SOAL DIKERJAKAN: Lanjutkan artikel tentang potensi penyimpanan karbon di Indonesia, dimulai dari kalimat sesudah paragraf terakhir yang ditampilkan.

TEKS YANG DISEDIAKAN:
---+---

577 Gigaton Potensi Penyimpanan Karbon, Terbesar di Laut Utara Jatim
Angka dihitung dari 20 cekungan yang tersebar di berbagai wilayah di Indonesia, yang statusnya sudah berproduksi.
Oleh
ADITYA PUTRA PERDANA
·4 menit baca
JAKARTA, KOMPAS — Penghitungan yang dilakukan Kementerian Energi dan Sumber Daya Mineral menunjukkan potensi penyimpanan karbon di Indonesia total sebesar 577 gigaton, yang terdiri dari depleted reservoir dan saline aquifer. Potensi penyimpanan terbesar terletak di laut lepas utara Jawa Timur. Terbitnya peraturan presiden tentang penangkapan dan penyimpanan karbon atau CCS diharapkan membuat teknologi itu benar-benar bisa diterapkan di Indonesia.
Direktur Jenderal Minyak dan Gas Bumi (Migas) Kementerian Energi dan Sumber Daya Mineral (ESDM) Tutuka Ariadji, dalam sosialisasi Peraturan Presiden Nomor 14 Tahun 2024 tentang CCS, di Jakarta, Selasa (20/2/2024), memaparkan bahwa, dari hasil penghitungan dengan standar keteknikan industri migas, diketahui, potensi kapasitas penyimpanan karbon dengan metode saline aquifer sebesar 572,77 gigaton dan metode depleted oli & gas reservoir sebesar 4,85 gigaton.
Angka itu didapat dari penghitungan 20 cekungan (basin) yang tersebar di berbagai wilayah di Indonesia, yang statusnya sudah berproduksi. Kapasitas terbesar ada di cekungan North East Java yang terletak di laut lepas utara Jawa Timur. Cekungan diperkirakan mampu menyimpan karbon sebesar 100,83 gigaton dengan metode saline aquifer dan 0,151 gigaton dengan metode depleted reservoir.
Sementara kapasitas saline aquifer terkecil, yakni di cekungan Bawean, bersebelahan dengan North East Java, sebesar 1,16 gigaton. Adapun kapasitas depleted reservoir terkecil, yakni cekungan Serayu di laut lepas utara Jawa Tengah, dengan 0,001 gigaton.

---+---

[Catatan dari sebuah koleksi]
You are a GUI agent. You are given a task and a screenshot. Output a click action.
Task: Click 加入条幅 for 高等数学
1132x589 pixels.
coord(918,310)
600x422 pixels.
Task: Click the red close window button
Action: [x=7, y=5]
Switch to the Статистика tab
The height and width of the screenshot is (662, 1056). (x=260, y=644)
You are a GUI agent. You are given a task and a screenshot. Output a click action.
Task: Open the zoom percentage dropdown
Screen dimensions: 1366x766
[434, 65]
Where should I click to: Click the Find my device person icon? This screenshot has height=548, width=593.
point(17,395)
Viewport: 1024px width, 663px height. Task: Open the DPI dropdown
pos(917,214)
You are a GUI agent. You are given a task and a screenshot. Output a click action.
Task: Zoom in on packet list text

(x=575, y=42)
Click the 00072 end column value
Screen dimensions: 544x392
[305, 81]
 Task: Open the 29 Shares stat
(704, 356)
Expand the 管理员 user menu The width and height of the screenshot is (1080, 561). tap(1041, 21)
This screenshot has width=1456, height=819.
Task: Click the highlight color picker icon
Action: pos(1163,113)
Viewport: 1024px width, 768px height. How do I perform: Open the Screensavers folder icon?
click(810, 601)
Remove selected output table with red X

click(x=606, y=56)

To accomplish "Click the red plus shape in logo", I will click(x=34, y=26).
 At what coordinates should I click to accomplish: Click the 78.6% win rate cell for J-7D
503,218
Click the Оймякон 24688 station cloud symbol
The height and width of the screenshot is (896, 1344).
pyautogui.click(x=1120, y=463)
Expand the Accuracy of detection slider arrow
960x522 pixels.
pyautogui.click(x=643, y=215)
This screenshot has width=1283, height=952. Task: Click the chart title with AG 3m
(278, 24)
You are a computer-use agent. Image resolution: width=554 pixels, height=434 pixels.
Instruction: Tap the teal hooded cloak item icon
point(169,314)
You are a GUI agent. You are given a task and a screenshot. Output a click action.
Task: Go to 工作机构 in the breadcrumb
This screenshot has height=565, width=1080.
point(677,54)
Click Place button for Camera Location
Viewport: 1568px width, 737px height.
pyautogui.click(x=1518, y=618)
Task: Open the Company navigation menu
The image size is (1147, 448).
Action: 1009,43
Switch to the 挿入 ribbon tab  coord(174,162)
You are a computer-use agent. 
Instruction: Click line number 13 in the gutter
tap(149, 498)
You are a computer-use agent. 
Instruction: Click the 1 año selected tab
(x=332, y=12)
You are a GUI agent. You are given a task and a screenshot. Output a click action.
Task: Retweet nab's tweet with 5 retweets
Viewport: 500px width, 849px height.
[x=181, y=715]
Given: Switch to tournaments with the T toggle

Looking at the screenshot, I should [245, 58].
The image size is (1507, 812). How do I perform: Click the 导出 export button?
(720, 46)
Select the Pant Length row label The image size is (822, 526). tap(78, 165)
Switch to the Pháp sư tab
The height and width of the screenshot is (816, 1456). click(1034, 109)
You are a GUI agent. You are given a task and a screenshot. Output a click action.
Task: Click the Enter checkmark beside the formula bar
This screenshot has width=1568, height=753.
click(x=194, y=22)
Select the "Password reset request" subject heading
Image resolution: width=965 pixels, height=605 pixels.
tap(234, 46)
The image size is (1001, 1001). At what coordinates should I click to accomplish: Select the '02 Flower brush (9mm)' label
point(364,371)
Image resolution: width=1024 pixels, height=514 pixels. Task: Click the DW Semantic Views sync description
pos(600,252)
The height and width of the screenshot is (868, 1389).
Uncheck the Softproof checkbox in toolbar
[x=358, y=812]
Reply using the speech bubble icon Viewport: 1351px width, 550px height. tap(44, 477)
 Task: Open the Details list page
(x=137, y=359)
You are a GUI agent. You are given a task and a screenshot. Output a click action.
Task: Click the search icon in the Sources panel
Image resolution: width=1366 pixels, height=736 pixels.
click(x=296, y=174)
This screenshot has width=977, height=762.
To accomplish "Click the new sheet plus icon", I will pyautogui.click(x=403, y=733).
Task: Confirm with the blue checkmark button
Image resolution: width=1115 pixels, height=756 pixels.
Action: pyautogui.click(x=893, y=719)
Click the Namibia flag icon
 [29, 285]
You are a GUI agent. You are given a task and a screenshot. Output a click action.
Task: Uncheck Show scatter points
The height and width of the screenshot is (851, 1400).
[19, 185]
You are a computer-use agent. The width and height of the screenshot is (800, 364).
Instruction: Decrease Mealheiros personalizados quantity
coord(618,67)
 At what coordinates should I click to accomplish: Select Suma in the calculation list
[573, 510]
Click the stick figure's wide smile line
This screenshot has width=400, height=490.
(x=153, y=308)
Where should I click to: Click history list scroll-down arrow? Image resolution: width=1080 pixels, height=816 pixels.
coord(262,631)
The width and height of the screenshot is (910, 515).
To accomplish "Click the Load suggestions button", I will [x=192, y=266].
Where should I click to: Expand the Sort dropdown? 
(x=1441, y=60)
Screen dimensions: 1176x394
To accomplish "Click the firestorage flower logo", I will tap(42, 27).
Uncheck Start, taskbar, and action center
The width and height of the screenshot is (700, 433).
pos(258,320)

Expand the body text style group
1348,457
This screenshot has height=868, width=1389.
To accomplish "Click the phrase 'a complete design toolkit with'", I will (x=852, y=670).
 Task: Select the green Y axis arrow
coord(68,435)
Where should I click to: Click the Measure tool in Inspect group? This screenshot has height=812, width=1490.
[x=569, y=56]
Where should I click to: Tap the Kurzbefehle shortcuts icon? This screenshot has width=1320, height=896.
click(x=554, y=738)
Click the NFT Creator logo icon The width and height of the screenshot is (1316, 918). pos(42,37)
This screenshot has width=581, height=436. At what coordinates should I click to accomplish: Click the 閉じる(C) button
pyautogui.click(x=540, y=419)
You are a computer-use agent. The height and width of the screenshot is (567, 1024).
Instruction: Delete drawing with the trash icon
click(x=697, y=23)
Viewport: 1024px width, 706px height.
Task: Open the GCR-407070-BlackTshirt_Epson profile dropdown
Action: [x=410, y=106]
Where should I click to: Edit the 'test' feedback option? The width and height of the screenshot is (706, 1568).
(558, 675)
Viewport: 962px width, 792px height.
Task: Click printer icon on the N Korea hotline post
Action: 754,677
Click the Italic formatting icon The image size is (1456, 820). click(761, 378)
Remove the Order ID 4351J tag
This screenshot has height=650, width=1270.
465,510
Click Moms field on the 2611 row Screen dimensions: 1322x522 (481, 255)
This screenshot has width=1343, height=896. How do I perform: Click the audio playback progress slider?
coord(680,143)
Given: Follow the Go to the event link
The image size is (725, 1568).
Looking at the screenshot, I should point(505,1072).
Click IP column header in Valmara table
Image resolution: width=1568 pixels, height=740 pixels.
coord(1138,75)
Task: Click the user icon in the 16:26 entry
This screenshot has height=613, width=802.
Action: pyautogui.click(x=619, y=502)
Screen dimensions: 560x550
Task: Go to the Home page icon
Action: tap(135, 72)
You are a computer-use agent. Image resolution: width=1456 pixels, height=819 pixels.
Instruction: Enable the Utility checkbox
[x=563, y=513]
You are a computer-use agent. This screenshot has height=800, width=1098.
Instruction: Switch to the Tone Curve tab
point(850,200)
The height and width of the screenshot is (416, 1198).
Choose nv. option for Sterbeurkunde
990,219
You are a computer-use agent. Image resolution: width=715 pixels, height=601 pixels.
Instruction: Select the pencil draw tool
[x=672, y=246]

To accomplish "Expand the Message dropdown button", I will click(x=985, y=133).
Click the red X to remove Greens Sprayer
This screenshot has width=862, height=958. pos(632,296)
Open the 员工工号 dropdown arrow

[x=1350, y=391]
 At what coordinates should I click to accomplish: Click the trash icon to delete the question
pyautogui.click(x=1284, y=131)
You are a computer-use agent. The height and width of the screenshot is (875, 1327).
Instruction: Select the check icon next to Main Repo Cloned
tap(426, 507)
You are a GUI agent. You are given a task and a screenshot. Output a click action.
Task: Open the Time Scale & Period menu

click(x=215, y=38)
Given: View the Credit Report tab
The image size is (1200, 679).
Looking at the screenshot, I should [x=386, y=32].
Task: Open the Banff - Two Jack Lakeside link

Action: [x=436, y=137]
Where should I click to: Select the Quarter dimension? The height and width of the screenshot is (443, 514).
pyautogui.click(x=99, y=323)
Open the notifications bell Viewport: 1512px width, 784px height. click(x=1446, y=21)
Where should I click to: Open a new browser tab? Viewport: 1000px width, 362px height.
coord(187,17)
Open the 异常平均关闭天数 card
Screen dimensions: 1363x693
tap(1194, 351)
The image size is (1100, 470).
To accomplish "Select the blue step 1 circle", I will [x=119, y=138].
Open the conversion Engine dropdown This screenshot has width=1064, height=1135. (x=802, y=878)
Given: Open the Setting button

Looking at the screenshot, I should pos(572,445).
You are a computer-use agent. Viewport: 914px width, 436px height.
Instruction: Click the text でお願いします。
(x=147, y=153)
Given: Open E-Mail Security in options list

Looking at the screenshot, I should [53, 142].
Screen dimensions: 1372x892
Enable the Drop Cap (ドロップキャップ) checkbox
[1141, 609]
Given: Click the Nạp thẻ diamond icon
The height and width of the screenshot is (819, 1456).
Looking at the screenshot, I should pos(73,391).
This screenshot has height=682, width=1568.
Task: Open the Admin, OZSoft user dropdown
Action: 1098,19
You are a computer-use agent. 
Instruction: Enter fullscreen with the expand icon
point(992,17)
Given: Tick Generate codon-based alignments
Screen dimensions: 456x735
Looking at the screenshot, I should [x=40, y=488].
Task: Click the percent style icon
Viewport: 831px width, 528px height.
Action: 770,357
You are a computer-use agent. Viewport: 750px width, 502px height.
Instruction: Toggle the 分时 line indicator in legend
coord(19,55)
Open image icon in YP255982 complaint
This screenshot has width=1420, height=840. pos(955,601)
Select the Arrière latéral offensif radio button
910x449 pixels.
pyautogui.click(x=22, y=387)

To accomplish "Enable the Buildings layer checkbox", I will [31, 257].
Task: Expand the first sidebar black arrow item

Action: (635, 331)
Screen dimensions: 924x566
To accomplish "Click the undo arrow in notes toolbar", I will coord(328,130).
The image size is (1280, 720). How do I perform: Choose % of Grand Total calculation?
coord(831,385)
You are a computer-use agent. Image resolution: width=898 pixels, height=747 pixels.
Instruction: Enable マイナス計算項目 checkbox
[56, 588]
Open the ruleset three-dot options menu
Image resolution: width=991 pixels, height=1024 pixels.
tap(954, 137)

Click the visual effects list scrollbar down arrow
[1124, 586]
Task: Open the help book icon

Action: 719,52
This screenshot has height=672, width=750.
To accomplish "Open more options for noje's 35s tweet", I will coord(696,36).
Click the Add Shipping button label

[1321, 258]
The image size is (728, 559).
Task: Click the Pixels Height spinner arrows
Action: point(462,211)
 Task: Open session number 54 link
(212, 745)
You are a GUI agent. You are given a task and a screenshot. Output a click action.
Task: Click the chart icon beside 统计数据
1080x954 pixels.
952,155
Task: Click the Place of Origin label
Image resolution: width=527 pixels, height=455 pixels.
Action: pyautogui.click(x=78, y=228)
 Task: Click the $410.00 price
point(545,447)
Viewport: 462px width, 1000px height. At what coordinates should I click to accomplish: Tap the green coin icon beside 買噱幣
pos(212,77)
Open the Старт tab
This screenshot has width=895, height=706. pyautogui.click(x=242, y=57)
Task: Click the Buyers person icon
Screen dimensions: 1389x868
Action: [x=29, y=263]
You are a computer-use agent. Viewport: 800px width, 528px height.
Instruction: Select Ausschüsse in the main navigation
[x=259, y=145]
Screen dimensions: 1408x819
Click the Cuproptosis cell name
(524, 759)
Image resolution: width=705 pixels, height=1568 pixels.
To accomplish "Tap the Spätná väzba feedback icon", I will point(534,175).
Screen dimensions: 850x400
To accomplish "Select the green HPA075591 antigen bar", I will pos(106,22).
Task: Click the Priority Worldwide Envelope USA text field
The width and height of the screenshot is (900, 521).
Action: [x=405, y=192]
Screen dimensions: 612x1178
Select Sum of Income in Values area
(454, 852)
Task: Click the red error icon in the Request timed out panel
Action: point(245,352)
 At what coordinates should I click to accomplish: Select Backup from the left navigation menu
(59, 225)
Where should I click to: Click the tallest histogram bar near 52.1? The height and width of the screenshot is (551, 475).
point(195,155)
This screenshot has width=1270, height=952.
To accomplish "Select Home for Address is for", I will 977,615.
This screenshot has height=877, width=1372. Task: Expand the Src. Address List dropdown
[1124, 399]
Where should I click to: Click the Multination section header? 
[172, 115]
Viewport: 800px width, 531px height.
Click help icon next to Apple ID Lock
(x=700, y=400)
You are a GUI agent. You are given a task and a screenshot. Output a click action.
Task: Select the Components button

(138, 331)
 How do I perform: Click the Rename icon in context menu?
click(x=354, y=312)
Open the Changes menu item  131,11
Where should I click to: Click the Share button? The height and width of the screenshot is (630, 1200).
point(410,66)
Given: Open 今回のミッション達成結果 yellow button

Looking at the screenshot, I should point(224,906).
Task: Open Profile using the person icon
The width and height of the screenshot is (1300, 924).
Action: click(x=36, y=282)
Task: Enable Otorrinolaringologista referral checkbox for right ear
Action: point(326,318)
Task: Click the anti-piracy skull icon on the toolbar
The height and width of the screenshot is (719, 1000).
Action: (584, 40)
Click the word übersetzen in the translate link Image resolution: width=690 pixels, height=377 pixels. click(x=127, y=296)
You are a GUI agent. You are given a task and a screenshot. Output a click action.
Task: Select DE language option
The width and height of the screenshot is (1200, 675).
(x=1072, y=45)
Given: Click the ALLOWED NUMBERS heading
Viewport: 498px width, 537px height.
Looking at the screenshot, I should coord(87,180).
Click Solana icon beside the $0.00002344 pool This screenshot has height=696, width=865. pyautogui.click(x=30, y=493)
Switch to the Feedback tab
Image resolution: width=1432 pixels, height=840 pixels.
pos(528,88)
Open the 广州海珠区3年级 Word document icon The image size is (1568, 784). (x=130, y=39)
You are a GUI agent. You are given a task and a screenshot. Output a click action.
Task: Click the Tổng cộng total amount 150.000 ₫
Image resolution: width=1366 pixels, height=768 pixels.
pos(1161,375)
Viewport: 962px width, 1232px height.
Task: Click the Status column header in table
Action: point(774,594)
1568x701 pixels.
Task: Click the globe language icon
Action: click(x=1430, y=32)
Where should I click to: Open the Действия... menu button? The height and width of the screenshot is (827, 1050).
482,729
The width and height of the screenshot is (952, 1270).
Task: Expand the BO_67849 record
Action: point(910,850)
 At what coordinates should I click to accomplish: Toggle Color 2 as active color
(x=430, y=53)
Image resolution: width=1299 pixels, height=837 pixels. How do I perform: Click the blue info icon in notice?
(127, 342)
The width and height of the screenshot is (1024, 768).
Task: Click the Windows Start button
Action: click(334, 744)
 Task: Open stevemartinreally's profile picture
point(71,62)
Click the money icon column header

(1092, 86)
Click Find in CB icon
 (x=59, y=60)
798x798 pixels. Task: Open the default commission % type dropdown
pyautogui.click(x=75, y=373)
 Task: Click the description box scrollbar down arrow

---+---

JAWABAN YANG DIHARAPKAN:
CCS ialah teknologi penangkapan dan penyimpanan emisi karbon sehingga tidak terlepas ke atmosfer. Karbon yang dihasilkan, baik dari industri minyak dan gas bumi maupun nonmigas, ditangkap lalu disuntikkan ke perut bumi. Penyimpanan karbon dioksida (CO2) bisa di depleted reservoir atau reservoir migas yang telah mengalami penurunan produksi dan saline aquifer atau reservoir air bersalinitas tinggi.
Pada industri migas, karbon dioksida yang ditangkap juga dapat dimanfaatkan untuk memberi incremental (penambahan) produksi minyak ataupun gas bumi. Dengan demikian, teknologi tersebut disebut carbon capture, utilization and storage (CCUS).
Tutuka menuturkan, angka tersebut masih berupa estimasi. ”Industri atau kita baru akan tahu berapa kapasitas persis penyimpanannya setelah menginjeksikan (karbon dioksida). Sekarang, kan, belum injeksi. Jadi, angka-angka tersebut masih level paling dasar,” kata Tutuka.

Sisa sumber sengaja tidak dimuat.